Question

Consider the reaction A+2B⇌C whose rate at 25 ∘C was measured using three different sets of initial concentrations as listed in the following table: Trial [A] (M) [B] (M) Rate (M/s) 1 0.20 0.010 4.8×10−4 2 0.20 0.020 9.6×10−4 3 0.40 0.010 1.9×10−3 What is the rate law for this reaction? Express the rate law symbolically in terms of k, [A], and [B].

Calculate the initial rate for the formation of C at 25 ∘C, if [A]=0.50M and [B]=0.075M.

Answer 1

A+2B⇌C

Let the rate law be , r = k[A]^m[B]ⁿ      --------(1)

Where

m is the order of the reaction with respective to A

n is the order of the reaction with respective to B

Let us apply the first data values to the above rate law,then it becomes,

for the first set of values 4.8×10⁻⁴ = k[0.20]^m[0.010]ⁿ      -------- (2)

for the second set of values 9.6×10⁻⁴ = k[0.20]^m[0.020]ⁿ      -------- (3)

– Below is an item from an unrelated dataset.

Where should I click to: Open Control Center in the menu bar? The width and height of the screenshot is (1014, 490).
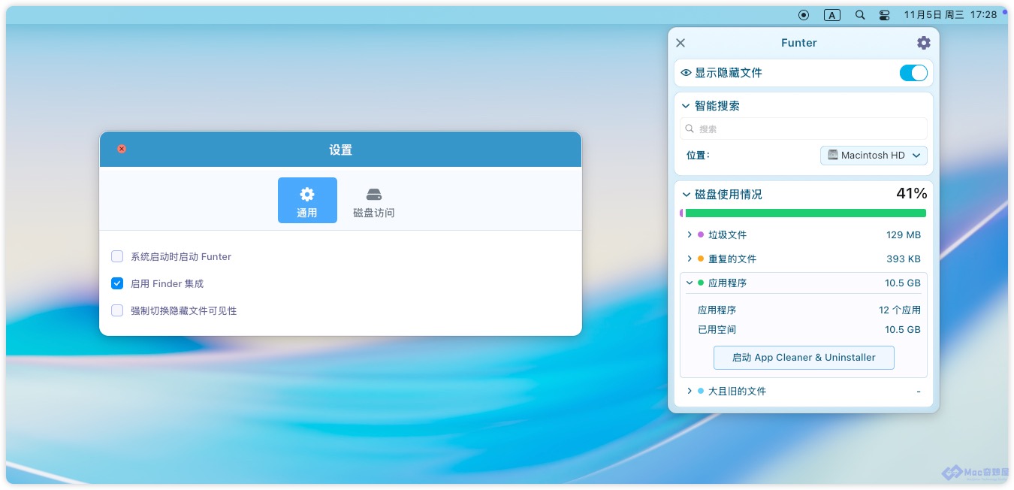[x=883, y=15]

for the third set of values      1.9×10⁻³ = k[0.40]^m[0.010]ⁿ      -------- (4)

Eqn(3) / Eqn(2) gives     (0.02/0.01)ⁿ = (9.6×10⁻⁴ ) / (4.8×10⁻⁴ )

                                                2ⁿ = 2

                                                 n = 1

Eqn(4) / Eqn(2) gives     (0.40/0.20)^m = ( 1.9×10⁻³) / (4.8×10⁻⁴ )

                                                2^m = 2²

                                                 m = 2

Plug the values of m& n in Equ (1) we get r = k[A]²[B]¹

Therefore the rate law be r = k[A]²[B]¹